AI Inference VM

This document describes the design and operation of the primary AI inference virtual machine used in the lab.

The system is optimized for low-latency inference, predictable throughput, and operational stability rather than experimentation at scale or model training.

Design principles: see Lab Philosophy.

Role & Scope

This virtual machine provides a unified inference endpoint for:

Local and LAN-based API consumers
Interactive experimentation
Coding assistance (editor integrations)
Custom automation and chat bots

Consumers include:

OpenWebUI
VS Code extensions (e.g. Cline)
Custom Discord bots
Direct OpenAI-compatible API clients

The VM intentionally focuses on inference only.
Model training, multi-tenant scheduling, and high-availability orchestration are explicitly out of scope.

Host Context

The VM runs on the primary compute host:

Host: thor
Platform: AMD EPYC 7402P (24 cores / 48 threads)
Hypervisor: Proxmox VE
NUMA: Enabled
IOMMU / SR-IOV: Enabled

The host is tuned for latency-sensitive workloads and dedicates the majority of its resources to this VM.

Virtual Machine Configuration

vCPUs: 48 (1:1 with host threads)
Sockets: 1
NUMA topology: Explicit 1:1 host ↔ guest mapping
Memory: 128 GB dedicated
Hugepages: Enabled (any)
CPU model: host
Machine type: q35
Network: VirtIO, VLAN 110 (trusted)
Storage: High-performance SSD-backed pool

Each NUMA node is bound with 16 GB of memory, ensuring locality between CPU, memory, and PCIe devices.

GPU Configuration

Two GPUs are passed through directly to the VM:

Model: NVIDIA GeForce RTX 3090 (Founders Edition)
Quantity: 2
Passthrough: Full PCIe passthrough (GPU + audio)
NVLink: Present with physical bridge
Power limit: 350 W enforced per card
Persistence mode: Enabled

No mediated devices or sharing mechanisms are used.
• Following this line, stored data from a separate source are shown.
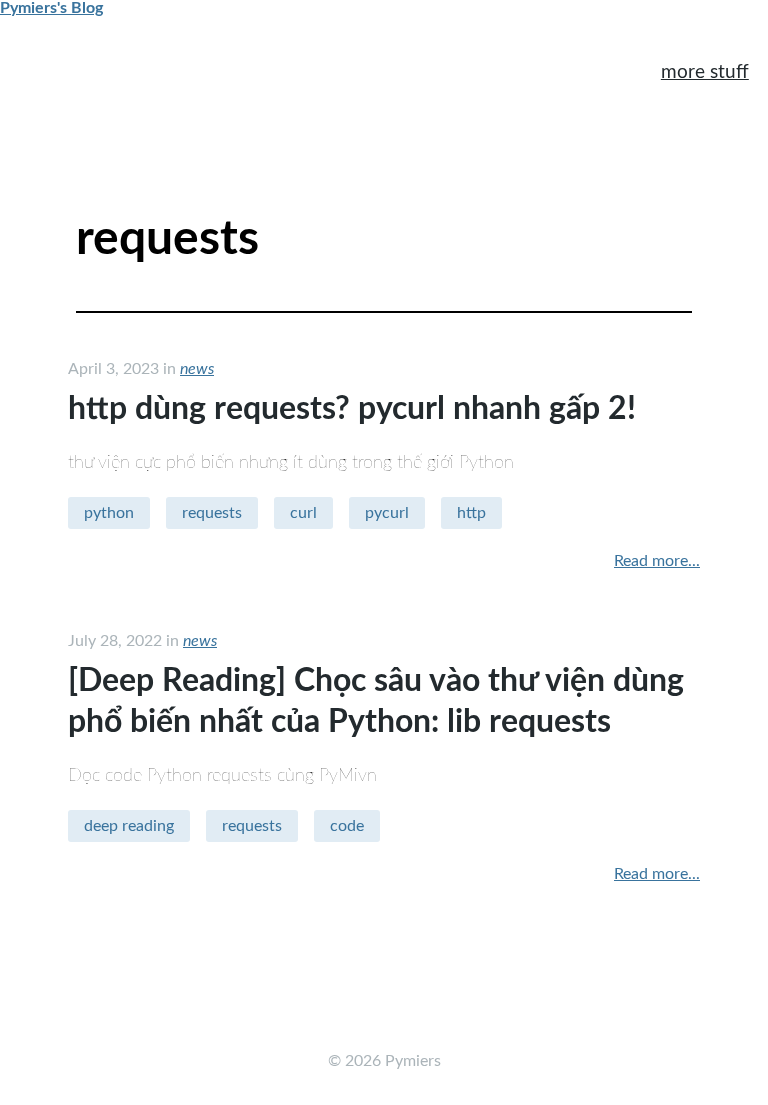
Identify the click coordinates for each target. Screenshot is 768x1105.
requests (212, 513)
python (109, 513)
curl (303, 513)
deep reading (129, 826)
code (347, 826)
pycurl (387, 513)
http (471, 513)
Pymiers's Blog (51, 8)
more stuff (705, 72)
Each GPU is treated as a dedicated compute resource.

Guest OS & Base Stack

OS: Ubuntu 24.04.3 LTS
Kernel: 6.8.x (PREEMPT_DYNAMIC)
NVIDIA driver: 580.105.08
CUDA: 13.0
Container runtime: Docker 29.1.x

All inference services are containerized. The host OS runs no AI workloads directly.

Inference Architecture

Inference is provided by multiple vLLM instances exposed through a single, unified API endpoint.

Serving Model

Engine: vLLM
API: OpenAI-compatible
Deployment: One model per GPU by default

Typical steady-state configuration:

GPU	Model	Role
GPU 0	Qwen 2.5 7B (FP16)	Low-latency / fast responses
GPU 1	Qwen 2.5 14B (AWQ)	Deeper reasoning

A custom Python router sits in front of the inference engines and presents a single API endpoint to clients, abstracting model selection and routing.
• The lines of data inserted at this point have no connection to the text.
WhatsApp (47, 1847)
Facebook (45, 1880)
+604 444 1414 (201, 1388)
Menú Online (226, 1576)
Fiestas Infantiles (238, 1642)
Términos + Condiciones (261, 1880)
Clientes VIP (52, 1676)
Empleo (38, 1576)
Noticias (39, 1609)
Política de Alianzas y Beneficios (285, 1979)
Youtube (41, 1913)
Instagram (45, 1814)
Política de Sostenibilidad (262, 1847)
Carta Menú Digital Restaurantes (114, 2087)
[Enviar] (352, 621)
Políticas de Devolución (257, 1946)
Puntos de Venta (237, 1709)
Alternative Deep Model Mode

An optional configuration allows both GPUs to be combined:

Model: Qwen 2.5 32B (AWQ)
Tensor parallelism: 2
Deployment: One model spanning both GPUs

This mode is used selectively when deeper reasoning is required and the lower-latency models are intentionally taken offline.

Performance & Tuning Notes

Key tuning decisions:

GPU memory utilization capped at 85–90% for stability
Prefix caching and chunked prefill enabled
Custom all-reduce disabled to avoid edge-case instability
Conservative batching for larger models
Explicit limits on concurrent sequences

The system favors consistent response times over maximum theoretical tokens-per-second.

Operational Characteristics

Update cadence: As needed, typically after validation
Failure recovery: Restart container → restart VM if needed
Common failure modes: CUDA memory fragmentation, container-level faults
Host reboots: Rare and intentional

The VM is designed to fail in obvious, recoverable ways.

Design Constraints & Rationale

VM over bare metal: Clear isolation, predictable recovery, easier lifecycle management
No Kubernetes: Unnecessary complexity for a single-node, GPU-bound workload
No HA: Latency and simplicity prioritized over redundancy

This system is intentionally opinionated and optimized for a known workload profile rather than general-purpose AI experimentation.

AMD EPYC 7402P Proxmox Host — Host system providing GPU passthrough and NUMA topology

Applicability

This document describes the current primary AI inference system.

Future AI systems are expected to follow the same architectural principles unless explicitly documented otherwise.